A pair of Cleveland Browns defenders – Karlos Dansby and Joe Haden – dropped by CBS Sports Radio on Wednesday to discuss numerous topics, including the Special Olympics.

Haden recently became the first professional football player to ever be named a Special Olympics Global Ambassador. Why was Haden deserving of this honor?

It’s simple: He’s attended the Special Olympics since he was 7 years old.

“My little brother, Jacob, he’s a Special Olympic athlete,” Haden, 25, explained on The Doug Gottlieb Show. “I was at so many bocce ball games, so many track and field events. I was just going to all of those (events), and just to see those kids, man, I’m telling you – it’s so amazing to just see how happy they are coming through the line. It doesn’t matter first place or last place. Any ribbon is like a Super Bowl win to those kids. It puts everything into perspective.”

Speaking of perspective, you need a little bit of that when assessing Cleveland’s 2014 season. Yes, the Browns finished 7-9, but that was their best season since 2007 – and their second-best season since 2002.

Unfortunately, the 2014 campaign has a glass-half-empty feel, as the Browns started 7-4 before closing with a five-game losing streak.

“Nobody seen it coming,” Dansby said of the late-season swoon. “That’s the thing. That’s what’s so disappointing about it – because we was all on track. We was all focused. We was all on board to making this thing work and being special. That’s all we talked about was being special. And for us not to finish strong like we wanted to, it was very unfortunate. It was something we couldn’t control. It was very disappointing.”

The Browns were hit hard by injuries this season. Pro Bowl center Alex Mack, for example, broke his leg in October.

“It kind of killed the run game for us,” Haden said. “Our offense was really run the ball, run the ball, play-action pass. When we lost Alex Mack, we kind of lost the mojo, I feel like.”

The Browns finished 20th in passing and 17th in rushing, and they’re hoping Johnny Manziel can contribute more next season than he did as a rookie. Manziel went 18-of-35 for 175 yards, zero touchdowns and two interceptions in five games.

What does Manziel have to do to get better?

“I think it’s simple, man,” Dansby said. “He’s just got to go play ball and be himself and do what he knows he can do out on the field. He has all the talent in the world, man. That guy gave us hell every day at practice. He was killing us some days – keeping plays alive, hitting guys on the run, just being himself and playing the game the way he knows how to play the game.”

To be fair, Haden said his 2010 rookie season was a bit of a whirlwind and that it took him a full year to adjust to NFL life.

“I’m not trying to make excuses for anybody,” he said. “I’m just (explaining it) from my standpoint.

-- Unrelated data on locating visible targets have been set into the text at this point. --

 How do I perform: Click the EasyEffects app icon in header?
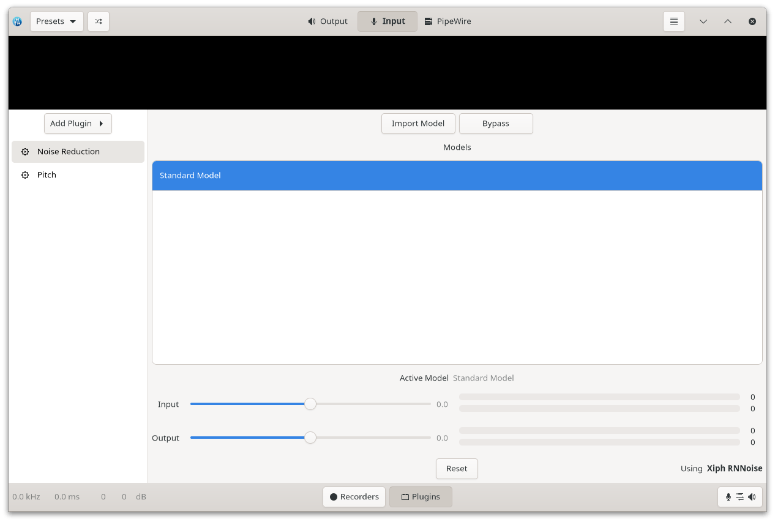tap(18, 21)
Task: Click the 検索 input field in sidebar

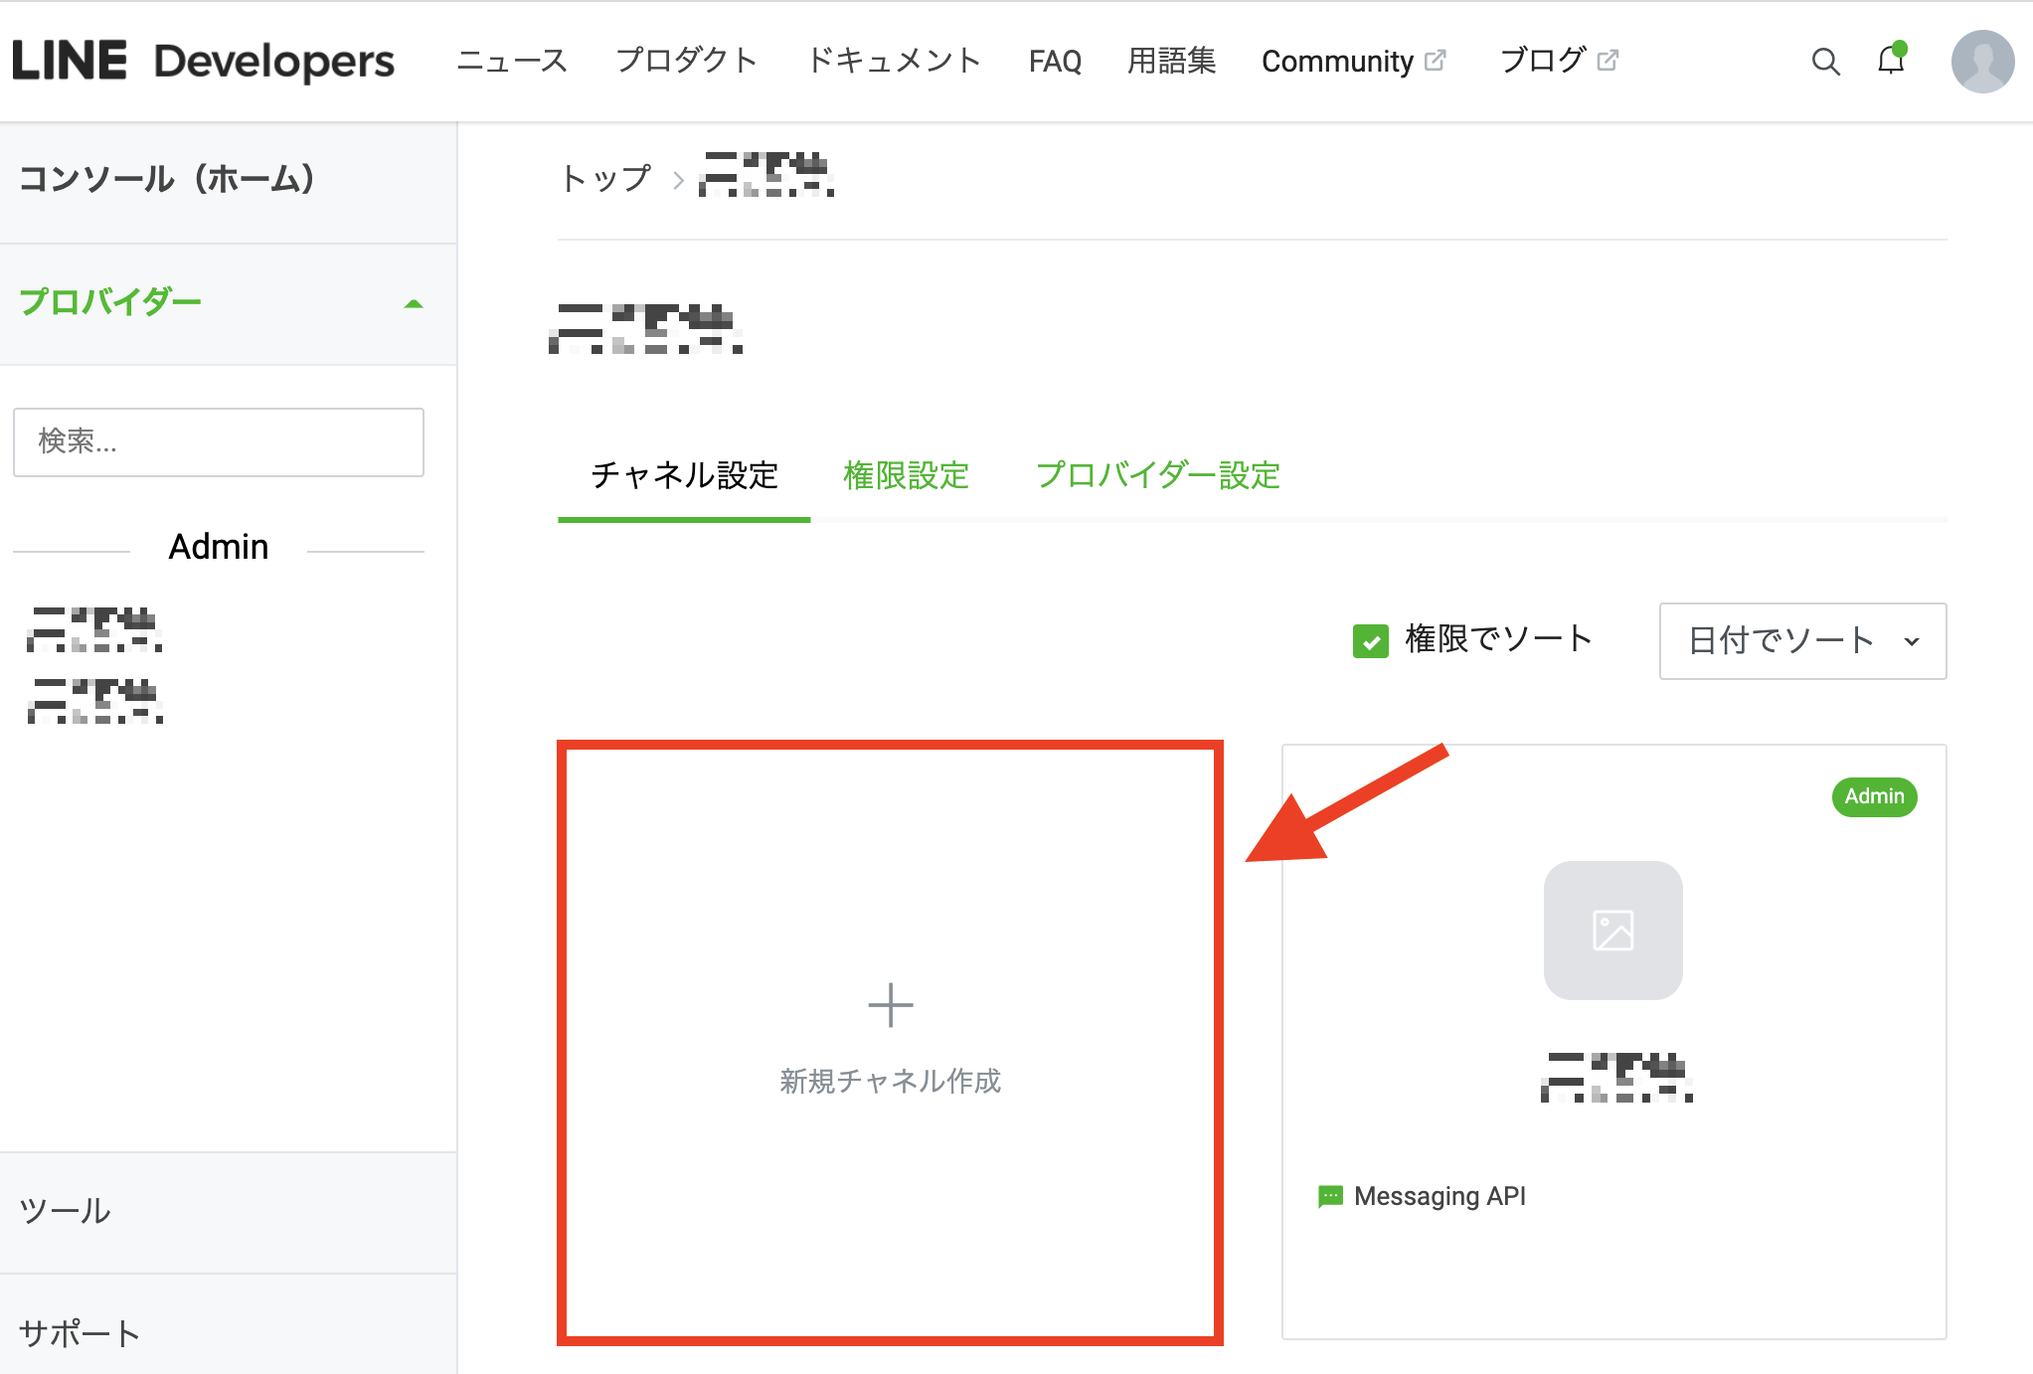Action: [221, 441]
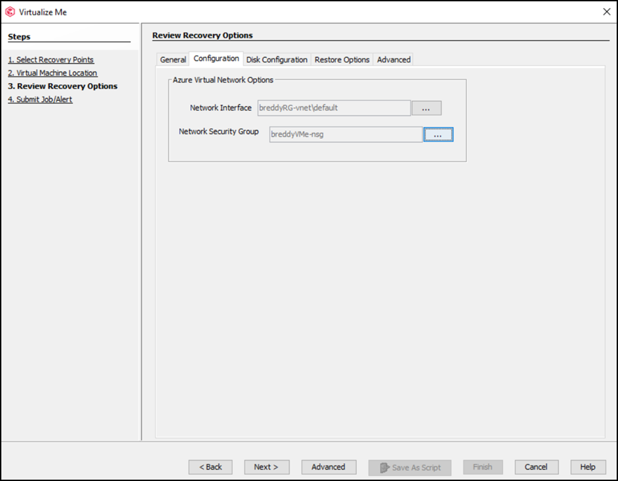618x481 pixels.
Task: Select Review Recovery Options step
Action: tap(63, 86)
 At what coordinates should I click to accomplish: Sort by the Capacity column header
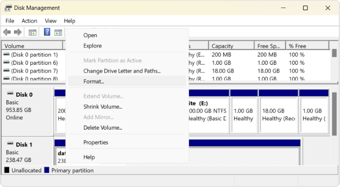click(x=231, y=46)
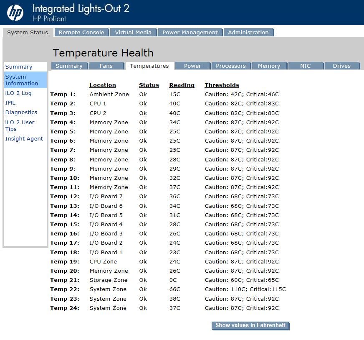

Going from making zero dollars to making millions of dollars and you’re a 21-year-old kid – that threw me for a loop. I was having a ball.”

But then Haden snapped out of it.

“At the end of the day, you got to realize when you get to the NFL level, it’s a business.” he said. “You got people’s families that are depending on you. (Dansby has) got a family with kids and he’s looking at the man next to him (and thinking), ‘Hopefully you got my back.’ It’s a business, and you got to just take it that way and you got to know you got to be in there and you got to be 100 percent ready for it.”